Talvez eu tenha sido inocente e ingênua demais para crer com tanto afinco que Flavia não me trairia, como fez com os Carreiristas.

Ou, quem sabe, eu realmente estivesse fragilizada com a morte de Pine a ponto de querer confiar cegamente, como outrora confiei nele, em outra pessoa.

Mas Flavia não é como Pine era. Longe disso. Porque eu jamais acordaria durante a noite e encontraria Pine com minha lança, querendo me matar.

Outra coisa que eu não sei é o que seria de mim se eu não tivesse pensado rápido, ficado surpresa a ponto de congelar no lugar e não conseguido fazer algo para me defender. Mas, felizmente, o meu choque não me impede de levantar com um pulo e recuar um passo imediatamente. Bato em uma árvore, atrás de mim, ao tentar me afastar mais.

— Ah, mas que droga. Você acordou. – Flavia lamenta, mas não parece ter ficado nervosa por eu tê-la pego no flagra.

— Por quê? – Pergunto. Por minha vez, eu estou apreensiva. Ela está com a minha lança, e eu estou desarmada. Como pude ser tão burra a ponto de deixar isso acontecer?

— Porque estamos em um jogo onde, se você não mata, é morto. É um bom motivo para você? – Ela responde, com dureza. Mas alivia um pouco o tom quando continua: – De verdade, Edelweiss, você poderia ser minha amiga se não fosse por isso. Mas os Jogos são maiores que qualquer amizade. Sinto muito.

Com essas palavras, ela desfere a ponta da lança em direção ao meu peito. Com um giro, saio da frente, mas os reflexos de Flavia são suficientemente bons para ela não enfiar a lança na árvore por engano, e praticamente me seguir com a ponta.

Seria bom dizer que eu abaixo quando ela tenta me acertar do mesmo modo pela segunda vez, porém a verdade é que o meu movimento de desvio do primeiro golpe foi feito em tamanha velocidade que perco o equilíbrio e caio sentada, e é por isso que Flavia não consegue de novo, a lança perfurando o ar sobre a minha cabeça.

Vou me arrastando de costas, tomando impulso com as mãos e com as pernas para sair do caminho sem me levantar, saindo da frente e indo para trás dela. Só paro quando minha mão direita esbarra em uma pedra.

É isso.

Meus dedos se fecham em torno dela. Nisso, Flavia já está mais uma vez virada para mim.

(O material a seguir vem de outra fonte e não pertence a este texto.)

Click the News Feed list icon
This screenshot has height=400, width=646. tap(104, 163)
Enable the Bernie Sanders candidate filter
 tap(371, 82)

Me levanto, indo simultaneamente para o lado, a pedra em mãos. Sou mais rápida que ela dessa vez, e antes que Flavia possa fazer qualquer movimento, ergo a pedra e a golpeio com toda a força na lateral de sua cabeça.

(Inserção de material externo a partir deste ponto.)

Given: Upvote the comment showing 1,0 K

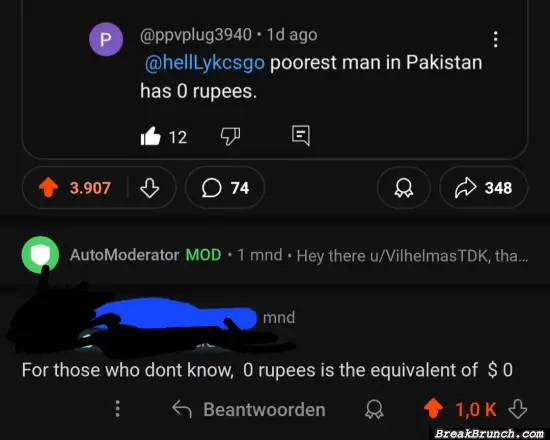Looking at the screenshot, I should [x=434, y=408].
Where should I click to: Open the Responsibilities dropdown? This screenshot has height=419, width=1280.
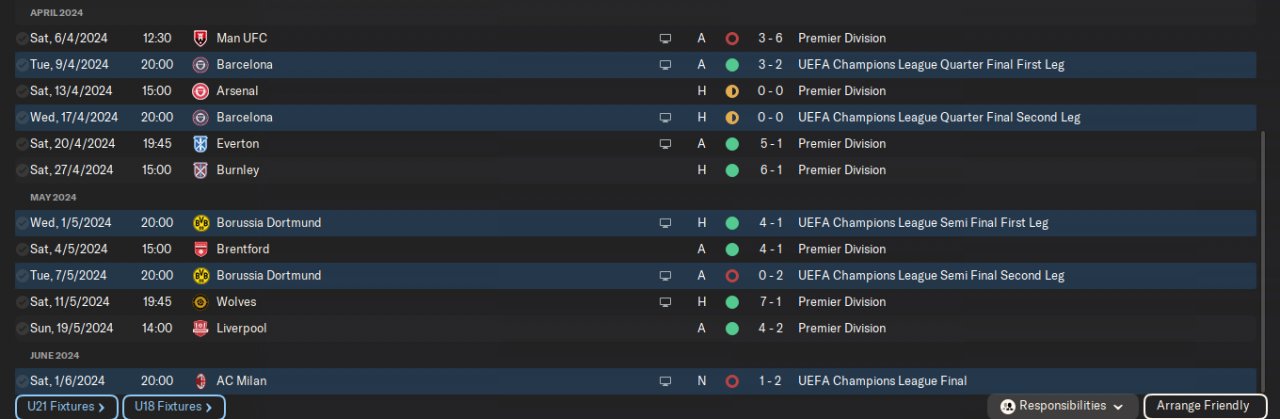point(1063,406)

Ela pragueja, deixa a lança cair e cambaleia um passo para o lado. Sou em quem está na ofensiva agora.

Inspiro profundamente, para manter a calma. Eu não queria ter de fazer isso, mas Flavia não me deixou muitas opções. Bato de novo. Expiro. O grito dela é sofrido, não mais irritadiço, e ela não consegue mais se defender. Está quase caindo.

Na terceira vez em que a acerto, Flavia cai. Uma voz dentro da minha cabeça está gritando “Pare! Pare”!”, e é por causa dela que tento não pensar enquanto golpeio minha aliada traidora mais duas vezes.

Soa o canhão.

Parece que é só então que caio completamente em mim, como se eu estivesse fazendo tudo no automático e somente agora me desse conta de que, doravante, estou sozinha nesses Jogos.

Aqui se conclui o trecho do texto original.